Intraoperative Photograph
Figure 2


Figure 3

Introduction

The most definitive treatment for intracranial aneurysms is surgical clipping. In most cases this requires a small frontotemporal craniotomy. Although this is tolerated well by most patients, reducing the size of the opening would be beneficial.

Recent advances in technique and instrumentation permit certain intracranial aneurysms to be treated using very small openings. These so-called keyhole openings are not appropriate for every aneurysm, but selected patients can benefit from this innovative approach.

History

This 48-year-old family practitioner from Barbados was in her normal state of health, which included hypertension, when she developed a severe headache. This headache persisted, but she did not seek medical care for several days.

She presented for medical evaluation to David Corbin, M.D., Neurologist in the Department of Medicine, Queen Elizabeth Hospital, Barbados.

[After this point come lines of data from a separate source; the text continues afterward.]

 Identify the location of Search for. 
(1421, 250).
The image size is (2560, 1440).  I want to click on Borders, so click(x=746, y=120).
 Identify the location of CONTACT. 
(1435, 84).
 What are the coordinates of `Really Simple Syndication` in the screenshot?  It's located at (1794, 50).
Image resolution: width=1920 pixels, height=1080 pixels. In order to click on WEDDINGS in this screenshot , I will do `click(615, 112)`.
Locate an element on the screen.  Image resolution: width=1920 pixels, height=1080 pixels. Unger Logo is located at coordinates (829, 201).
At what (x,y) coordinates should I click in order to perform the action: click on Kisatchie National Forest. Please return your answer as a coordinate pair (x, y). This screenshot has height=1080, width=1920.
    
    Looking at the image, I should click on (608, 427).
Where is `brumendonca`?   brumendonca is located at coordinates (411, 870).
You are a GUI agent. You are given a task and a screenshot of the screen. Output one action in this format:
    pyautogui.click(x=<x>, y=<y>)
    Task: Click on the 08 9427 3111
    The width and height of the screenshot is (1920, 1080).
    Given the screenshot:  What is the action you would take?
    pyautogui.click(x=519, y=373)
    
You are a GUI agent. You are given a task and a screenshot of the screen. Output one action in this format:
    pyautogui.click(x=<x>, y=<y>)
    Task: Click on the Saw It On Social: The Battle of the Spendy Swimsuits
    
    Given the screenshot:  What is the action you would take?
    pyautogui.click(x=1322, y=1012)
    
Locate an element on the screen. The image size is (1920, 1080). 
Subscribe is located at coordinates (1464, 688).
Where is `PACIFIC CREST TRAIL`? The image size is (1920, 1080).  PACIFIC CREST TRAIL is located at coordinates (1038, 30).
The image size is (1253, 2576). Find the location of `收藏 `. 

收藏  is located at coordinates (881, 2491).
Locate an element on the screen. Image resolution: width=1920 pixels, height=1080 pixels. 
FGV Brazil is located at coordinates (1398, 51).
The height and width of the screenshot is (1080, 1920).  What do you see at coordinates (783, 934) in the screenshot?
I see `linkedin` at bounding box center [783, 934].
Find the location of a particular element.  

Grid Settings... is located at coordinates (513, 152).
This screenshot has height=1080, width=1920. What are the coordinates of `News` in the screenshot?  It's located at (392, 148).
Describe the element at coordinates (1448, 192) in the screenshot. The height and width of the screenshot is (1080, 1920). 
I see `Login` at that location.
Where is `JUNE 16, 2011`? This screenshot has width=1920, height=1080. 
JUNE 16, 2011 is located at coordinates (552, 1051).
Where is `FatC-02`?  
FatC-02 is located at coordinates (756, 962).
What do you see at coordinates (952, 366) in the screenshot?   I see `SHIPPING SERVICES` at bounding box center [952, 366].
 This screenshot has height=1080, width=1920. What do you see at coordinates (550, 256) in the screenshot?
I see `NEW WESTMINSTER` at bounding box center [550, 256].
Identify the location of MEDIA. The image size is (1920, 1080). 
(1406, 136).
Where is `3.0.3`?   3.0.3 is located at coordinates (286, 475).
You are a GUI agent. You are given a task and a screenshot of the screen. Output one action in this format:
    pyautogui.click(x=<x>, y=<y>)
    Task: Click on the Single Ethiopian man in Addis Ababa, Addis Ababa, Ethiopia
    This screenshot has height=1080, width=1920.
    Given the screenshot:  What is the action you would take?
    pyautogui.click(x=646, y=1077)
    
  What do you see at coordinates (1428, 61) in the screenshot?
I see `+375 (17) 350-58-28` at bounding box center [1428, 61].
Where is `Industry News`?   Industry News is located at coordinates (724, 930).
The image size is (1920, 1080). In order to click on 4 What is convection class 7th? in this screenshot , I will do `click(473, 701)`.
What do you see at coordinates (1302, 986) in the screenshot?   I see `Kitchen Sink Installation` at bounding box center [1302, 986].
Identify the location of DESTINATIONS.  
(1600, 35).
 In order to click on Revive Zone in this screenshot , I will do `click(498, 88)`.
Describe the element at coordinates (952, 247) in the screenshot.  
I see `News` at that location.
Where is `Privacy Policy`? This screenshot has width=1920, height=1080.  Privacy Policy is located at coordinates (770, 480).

A CT scan demonstrated a large left frontal intraparenchymal hemorrhage with mass affect. She was transferred to the Clinical Program for Cerebrovascular Disorders at The Mount Sinai Hospital for further evaluation.

Physical Examination

On admission, the patient had a mild right facial droop and question of slow speech, but was otherwise neurologically intact.

Diagnostic Procedures

A repeat CAT scan and MRI scan demonstrated a large intraparenchymal hemorrhage that was not characteristic of a hypertensive bleed. Angiography demonstrated an incidental aneurysm of the right anterior choroidal artery, approximately 6 mm in diameter (Figure 1). No other pathology that might explain her hemorrhage was identified.

Hospital Course

The facial droop resolved over several days. She was discharged to home for a period of recovery, and readmitted six weeks later for a second angiogram and elective clipping of the anterior choroidal aneurysm. The second angiogram did not reveal any lesion in the region of her prior bleed, and the aneurysm was unchanged in appearance.

Surgical Procedure

Surgery was performed by Joshua Bederson, M.D., and Wesley King, M.D. A small supraorbital incision provided access, and the aneurysm was clipped with endoscopic assistance. Figure 2 is an Intraoperative photograph showing the right supraorbital exposure. The aneurysm was secured uneventfully.

Postoperative Course

The patient tolerated the surgical procedure well and made a rapid postoperative recovery. Postoperative angiography demonstrated complete obliteration of the aneurysm (Figure 3), and the patient was discharged from the hospital on the third postoperative day. She has returned to work as a physician in Barbados.

Discussion

This patient had a small incidental aneurysm that was ideally suited for a minimally invasive approach. It is probable that the magnitude of her procedure and its impact on her were lessened by the use of this technique. Although not suitable for the majority of patients, in selected cases minimally invasive techniques and endoscopic assistance should be considered.

Further References

Bederson JB et al. Recommendations for the management of patients with unruptured intracranial aneurysms: A Statement for healthcare professionals from the Stroke Council of the American Heart Association. Stroke 2000 Nov;31(11):2742-50.